Hi.

First off, I merged your two leaderboard entries ;)

On 04.09.2014, at 14:07 , Zeeshan Ali (Khattak) <[email protected]> wrote:
> While I'm very happy about all MLS developments, rely on it a lot in
> geoclue and help with collection of data as much as I can, I'm not
> exactly happy with this development in particular. IMHO this will
> undermine my efforts to push for geoclue to be *the* geolocation
> framework every app should be using on Linux desktop (especially
> Fedora, since I work for RH). It will make it harder for me to
> convince about the importance of firefox needing to use geoclue and
> therefore getting any contributor to make that happen [1].
> 
> This is also not so good for firefox actually since it can't use
> modems and thus you are limited to geoip and wifi-geolocation only.

I think it makes sense for Fedora to use MLS via the existing code base. All 
that needs to be done to get working geolocation is a build config change and 
adding the api key. The code to talk to MLS / Google is already there in 
Firefox, so this is very simple non-coding change.
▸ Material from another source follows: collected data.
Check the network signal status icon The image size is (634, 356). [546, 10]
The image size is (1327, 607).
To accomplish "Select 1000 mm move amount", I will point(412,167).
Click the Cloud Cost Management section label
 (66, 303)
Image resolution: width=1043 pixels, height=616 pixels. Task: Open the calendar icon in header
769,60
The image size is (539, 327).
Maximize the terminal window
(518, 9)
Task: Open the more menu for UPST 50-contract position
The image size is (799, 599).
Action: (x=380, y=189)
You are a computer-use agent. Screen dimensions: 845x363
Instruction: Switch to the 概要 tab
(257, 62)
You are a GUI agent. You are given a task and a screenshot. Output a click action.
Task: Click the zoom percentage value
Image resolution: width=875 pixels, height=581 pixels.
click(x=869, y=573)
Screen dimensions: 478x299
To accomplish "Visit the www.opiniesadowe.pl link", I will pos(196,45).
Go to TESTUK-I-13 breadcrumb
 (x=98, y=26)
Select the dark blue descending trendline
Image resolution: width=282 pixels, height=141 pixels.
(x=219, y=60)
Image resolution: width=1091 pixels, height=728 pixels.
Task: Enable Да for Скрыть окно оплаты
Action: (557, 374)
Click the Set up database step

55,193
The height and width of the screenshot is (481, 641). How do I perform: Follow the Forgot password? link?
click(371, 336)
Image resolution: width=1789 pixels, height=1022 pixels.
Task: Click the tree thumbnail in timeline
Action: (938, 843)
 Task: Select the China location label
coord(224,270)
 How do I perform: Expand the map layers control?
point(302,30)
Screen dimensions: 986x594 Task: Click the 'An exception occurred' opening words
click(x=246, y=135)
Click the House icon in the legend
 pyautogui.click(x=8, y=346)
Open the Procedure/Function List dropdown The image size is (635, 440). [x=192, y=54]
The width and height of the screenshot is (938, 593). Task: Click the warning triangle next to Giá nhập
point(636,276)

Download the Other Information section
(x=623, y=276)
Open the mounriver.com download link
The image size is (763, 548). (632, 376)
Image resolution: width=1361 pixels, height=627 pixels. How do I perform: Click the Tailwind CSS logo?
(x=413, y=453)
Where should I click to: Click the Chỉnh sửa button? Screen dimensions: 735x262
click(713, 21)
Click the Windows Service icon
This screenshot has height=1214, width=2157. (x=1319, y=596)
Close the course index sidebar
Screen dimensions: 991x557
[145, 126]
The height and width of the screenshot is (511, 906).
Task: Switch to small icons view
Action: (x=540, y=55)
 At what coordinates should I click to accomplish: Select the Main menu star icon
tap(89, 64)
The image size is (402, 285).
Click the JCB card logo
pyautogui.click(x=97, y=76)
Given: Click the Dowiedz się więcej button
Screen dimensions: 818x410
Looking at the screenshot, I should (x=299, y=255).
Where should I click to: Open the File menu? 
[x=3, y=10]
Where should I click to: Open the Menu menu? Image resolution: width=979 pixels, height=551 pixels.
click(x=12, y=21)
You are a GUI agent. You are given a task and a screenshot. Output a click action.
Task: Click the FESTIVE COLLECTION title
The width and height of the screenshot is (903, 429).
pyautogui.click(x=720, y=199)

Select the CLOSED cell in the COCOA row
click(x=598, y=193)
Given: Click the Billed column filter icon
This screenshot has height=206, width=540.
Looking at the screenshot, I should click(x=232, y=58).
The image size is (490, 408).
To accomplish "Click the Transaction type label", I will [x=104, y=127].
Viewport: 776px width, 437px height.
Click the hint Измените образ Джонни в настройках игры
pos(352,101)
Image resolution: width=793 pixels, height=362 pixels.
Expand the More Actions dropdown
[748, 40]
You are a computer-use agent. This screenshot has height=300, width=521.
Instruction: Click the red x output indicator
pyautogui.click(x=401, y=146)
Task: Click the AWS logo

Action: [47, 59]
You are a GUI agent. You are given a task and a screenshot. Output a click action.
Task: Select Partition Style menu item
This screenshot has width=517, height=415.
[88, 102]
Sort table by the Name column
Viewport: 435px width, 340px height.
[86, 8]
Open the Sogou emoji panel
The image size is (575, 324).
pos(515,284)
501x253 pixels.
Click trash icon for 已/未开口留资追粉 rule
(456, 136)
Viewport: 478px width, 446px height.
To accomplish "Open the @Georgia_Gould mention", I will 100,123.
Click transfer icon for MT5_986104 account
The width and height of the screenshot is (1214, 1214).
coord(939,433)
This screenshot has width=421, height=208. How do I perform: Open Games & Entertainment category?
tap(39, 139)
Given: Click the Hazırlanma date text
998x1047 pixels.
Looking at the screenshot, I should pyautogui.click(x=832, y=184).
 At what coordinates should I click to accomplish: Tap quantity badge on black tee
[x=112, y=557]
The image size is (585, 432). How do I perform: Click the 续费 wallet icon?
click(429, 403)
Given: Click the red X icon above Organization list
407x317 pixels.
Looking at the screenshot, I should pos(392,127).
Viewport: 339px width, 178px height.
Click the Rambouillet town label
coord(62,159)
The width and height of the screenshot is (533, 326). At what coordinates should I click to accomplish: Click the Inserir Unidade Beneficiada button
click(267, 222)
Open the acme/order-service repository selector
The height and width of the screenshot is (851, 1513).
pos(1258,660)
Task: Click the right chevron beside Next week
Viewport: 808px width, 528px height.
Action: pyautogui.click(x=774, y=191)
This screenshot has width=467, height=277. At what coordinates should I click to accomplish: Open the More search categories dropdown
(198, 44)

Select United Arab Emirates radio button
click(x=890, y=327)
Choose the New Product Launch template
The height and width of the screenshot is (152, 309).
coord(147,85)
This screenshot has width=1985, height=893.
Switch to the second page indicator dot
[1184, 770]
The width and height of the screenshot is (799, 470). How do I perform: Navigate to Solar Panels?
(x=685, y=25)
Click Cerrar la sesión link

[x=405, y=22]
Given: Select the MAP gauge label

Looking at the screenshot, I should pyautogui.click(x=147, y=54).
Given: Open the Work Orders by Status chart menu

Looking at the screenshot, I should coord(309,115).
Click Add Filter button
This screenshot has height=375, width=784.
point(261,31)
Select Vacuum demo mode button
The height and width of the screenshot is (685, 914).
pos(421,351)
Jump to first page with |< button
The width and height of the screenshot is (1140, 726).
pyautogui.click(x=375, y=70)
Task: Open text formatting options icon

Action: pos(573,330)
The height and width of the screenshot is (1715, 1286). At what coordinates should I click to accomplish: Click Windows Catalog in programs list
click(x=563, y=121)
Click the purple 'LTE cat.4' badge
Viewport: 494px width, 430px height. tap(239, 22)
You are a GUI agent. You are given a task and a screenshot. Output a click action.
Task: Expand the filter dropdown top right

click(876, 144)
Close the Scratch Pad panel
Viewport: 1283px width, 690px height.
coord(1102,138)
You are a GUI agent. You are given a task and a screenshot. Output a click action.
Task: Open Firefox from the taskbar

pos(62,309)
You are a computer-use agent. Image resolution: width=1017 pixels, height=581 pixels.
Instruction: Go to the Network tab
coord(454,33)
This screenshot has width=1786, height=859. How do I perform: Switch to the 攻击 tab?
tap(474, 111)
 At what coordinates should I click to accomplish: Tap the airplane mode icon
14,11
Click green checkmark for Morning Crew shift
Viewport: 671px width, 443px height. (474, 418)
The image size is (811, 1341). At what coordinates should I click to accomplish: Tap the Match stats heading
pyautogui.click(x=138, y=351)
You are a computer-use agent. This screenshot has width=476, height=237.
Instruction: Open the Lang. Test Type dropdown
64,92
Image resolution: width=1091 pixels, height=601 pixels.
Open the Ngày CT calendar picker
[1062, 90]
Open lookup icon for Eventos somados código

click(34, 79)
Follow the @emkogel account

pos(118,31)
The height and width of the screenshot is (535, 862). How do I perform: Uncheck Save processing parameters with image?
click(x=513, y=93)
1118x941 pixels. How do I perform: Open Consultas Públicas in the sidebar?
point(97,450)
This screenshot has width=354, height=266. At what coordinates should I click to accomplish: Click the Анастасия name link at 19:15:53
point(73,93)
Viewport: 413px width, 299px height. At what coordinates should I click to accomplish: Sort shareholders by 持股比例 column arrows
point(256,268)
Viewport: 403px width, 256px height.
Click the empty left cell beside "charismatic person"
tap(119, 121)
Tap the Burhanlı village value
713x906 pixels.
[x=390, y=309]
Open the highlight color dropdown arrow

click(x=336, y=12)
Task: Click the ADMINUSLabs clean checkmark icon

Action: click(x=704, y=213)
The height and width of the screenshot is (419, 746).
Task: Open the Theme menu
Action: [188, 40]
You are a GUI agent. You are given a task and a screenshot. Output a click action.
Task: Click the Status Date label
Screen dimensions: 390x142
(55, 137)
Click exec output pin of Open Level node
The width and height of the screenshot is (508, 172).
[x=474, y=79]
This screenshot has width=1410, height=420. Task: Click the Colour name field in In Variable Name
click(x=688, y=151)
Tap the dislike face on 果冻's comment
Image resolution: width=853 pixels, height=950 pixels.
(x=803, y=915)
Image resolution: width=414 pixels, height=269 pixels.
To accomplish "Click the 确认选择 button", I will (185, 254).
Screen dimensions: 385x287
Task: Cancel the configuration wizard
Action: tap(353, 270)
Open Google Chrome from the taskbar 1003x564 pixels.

In my opinion switching to geoclue still makes sense for a different set of 
reasons. As you mentioned, geoclue can actually talk to more sources like GPS 
and cell modems. It can also act as an app-agnostic caching layer, so if a 
native maps app already got your location, maybe Firefox doesn’t have to call 
out to the network at all anymore, as geoclue already has a recent and good 
location fix.

And if we’d ever get any sort of offline database, geoclue would be a much 
better layer to implement it than making this specific to each app.

In that light geoclue makes sense to get better quality and improvements. 
That’s maybe a harder sell than just going from broken to basic functionality, 
but there’s still value to be had here.